Premier Energies Get 'Neutral' From JPMorgan Amid Uptick In Demand For DCR Cells
While capacity is growing, there is delay in ramping up new cell lines.

JPMorgan has maintained a neutral stance on Premier Energies Ltd. after the company reported an improving demand graph for DCR cells on one hand, but potential delays in the ramp-up of new cell lines on the other.
DCR or Domestic Content Requirement pertains to regulations that mandate a certain percentage of components in solar panels to be sourced domestically.
In its report, the research firm mentioned that management expects local premiums to sustain for a while. "While sector dynamics appear supportive, currently elevated margins appear at risk to eventual capacity growth (in a high RoCE, relatively low capex, low entry tech barrier business) and to delays in demand," it stated.
Premier Energies expects a rise in domestic demand through open access projects, utility scale solar projects, PM-KUSUM and CPSU schemes, and rooftop solar projects.
"The company is confident that the current 25GW market can double over the next few years and with their 10GW capacity across wafer, cells and modules, they will be able to capture 20% of the market share that will also meet the DCR norms," as per the report.

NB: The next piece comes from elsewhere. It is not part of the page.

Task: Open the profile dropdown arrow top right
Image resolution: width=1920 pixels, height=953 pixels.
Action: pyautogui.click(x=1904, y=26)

While capacity is growing, there is delay in ramping up new cell lines, according to the management. Foreign demand appears strong, but the company's focus is on domestic demand, "The US Budget Reconciliation Bill proposes changes to incentives for solar installations in the country. If passed in the current form, this could lead to accelerated installations by 2028 (the date after which incentives decline)... However, the company remains more focused on domestic markets in the near term, while keeping an eye out for export opportunities," stated the research note.

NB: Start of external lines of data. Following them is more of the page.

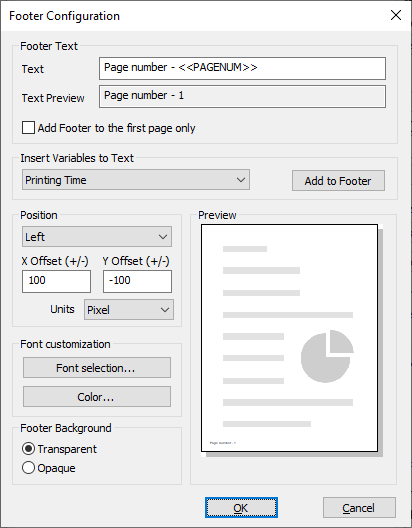Open the Printing Time variables dropdown
This screenshot has height=528, width=412.
[136, 180]
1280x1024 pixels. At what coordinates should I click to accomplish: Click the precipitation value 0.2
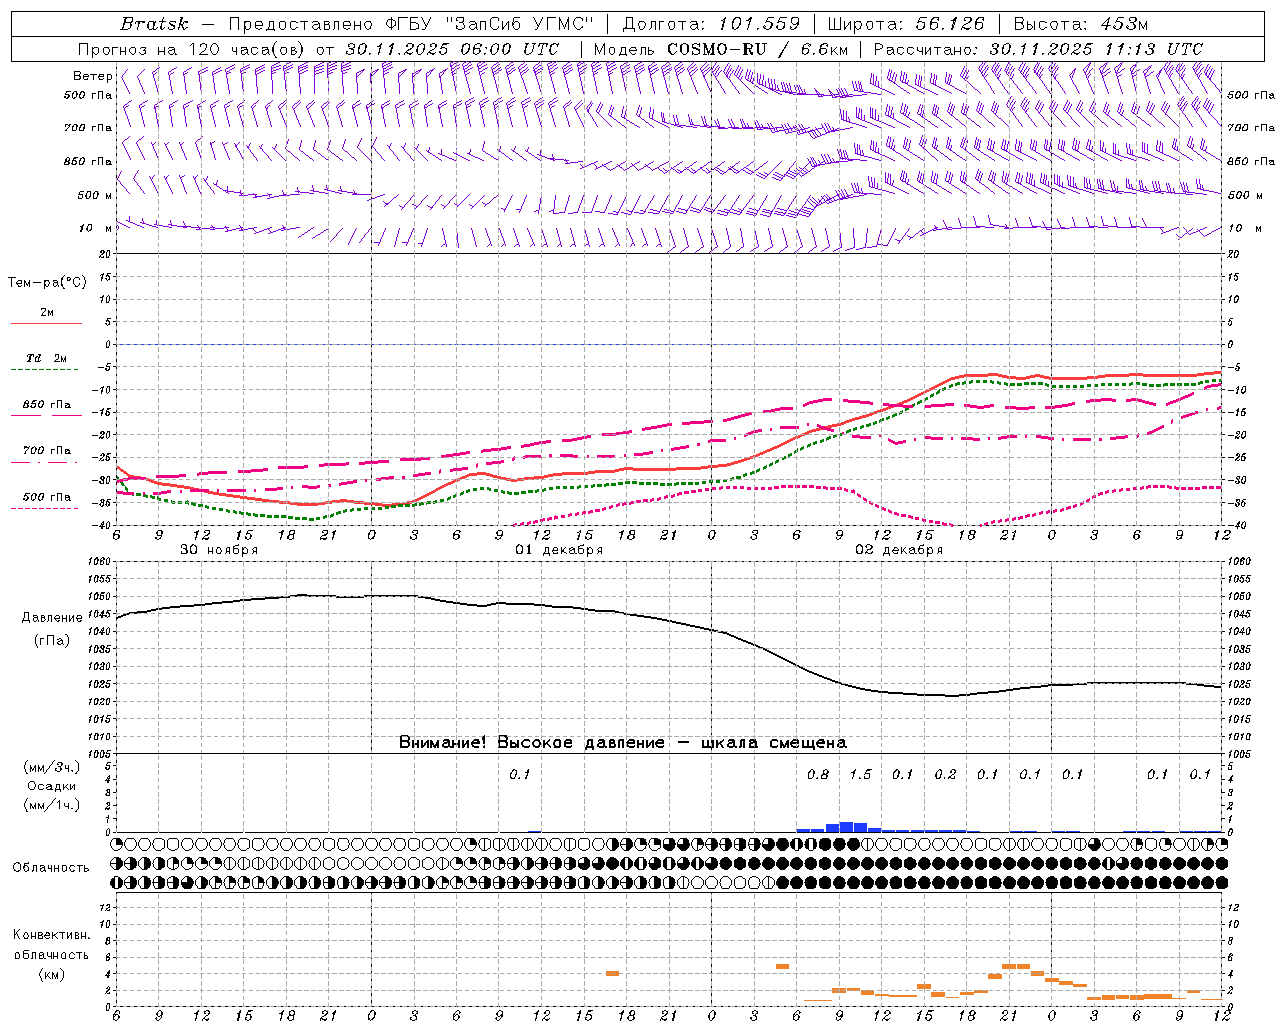945,774
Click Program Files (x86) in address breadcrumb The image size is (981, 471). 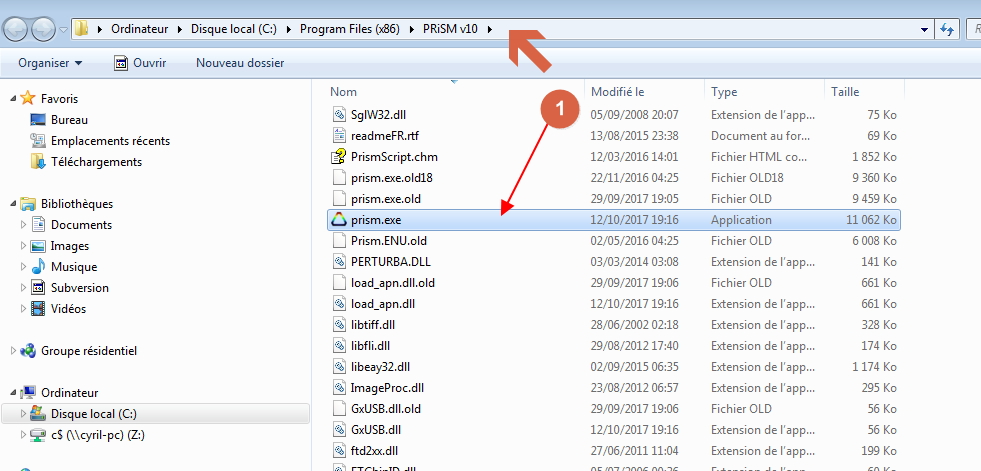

Premier Energies Share Price Today

The scrip rose as much as 1.05% to Rs 1064.80 apiece, the highest level since June 6. It pared gains to trade 0.87% higher at Rs 1,062.90 apiece, as of 9:50 a.m. This compares to a 0.36% advance in the NSE Nifty 50 Index.

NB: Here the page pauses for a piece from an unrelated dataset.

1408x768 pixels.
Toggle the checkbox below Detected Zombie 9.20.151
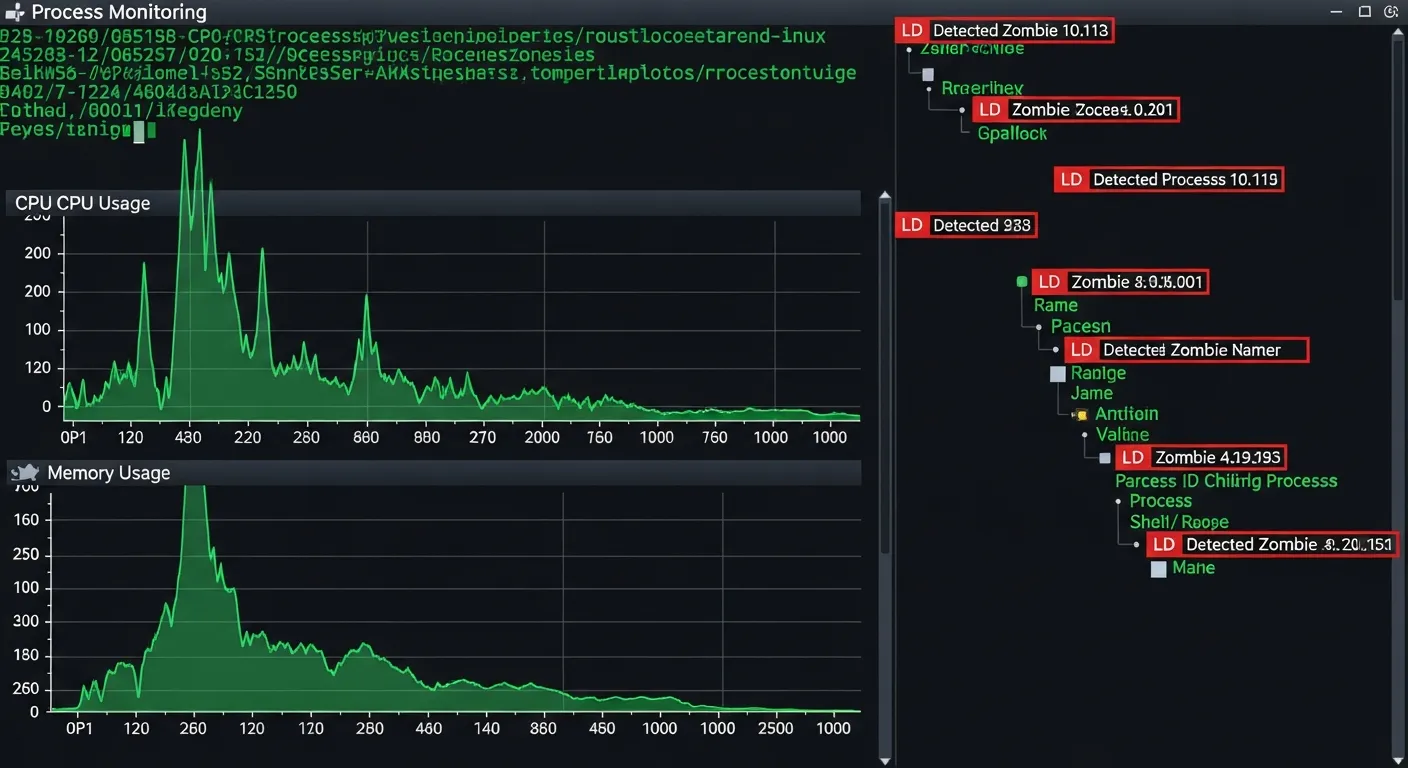(1158, 568)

Share price has fallen 21.50 % on a year-to-date basis. Total traded volume so far in the day stood at 0.15 times its 30-day average. The relative strength index was at 39.45.
Out of four analysts tracking the company, one maintains a 'buy' rating, one recommends a 'hold,' and two suggest 'sell,' according to Bloomberg data. The average 12-month consensus price target implies an downside of 5.5%.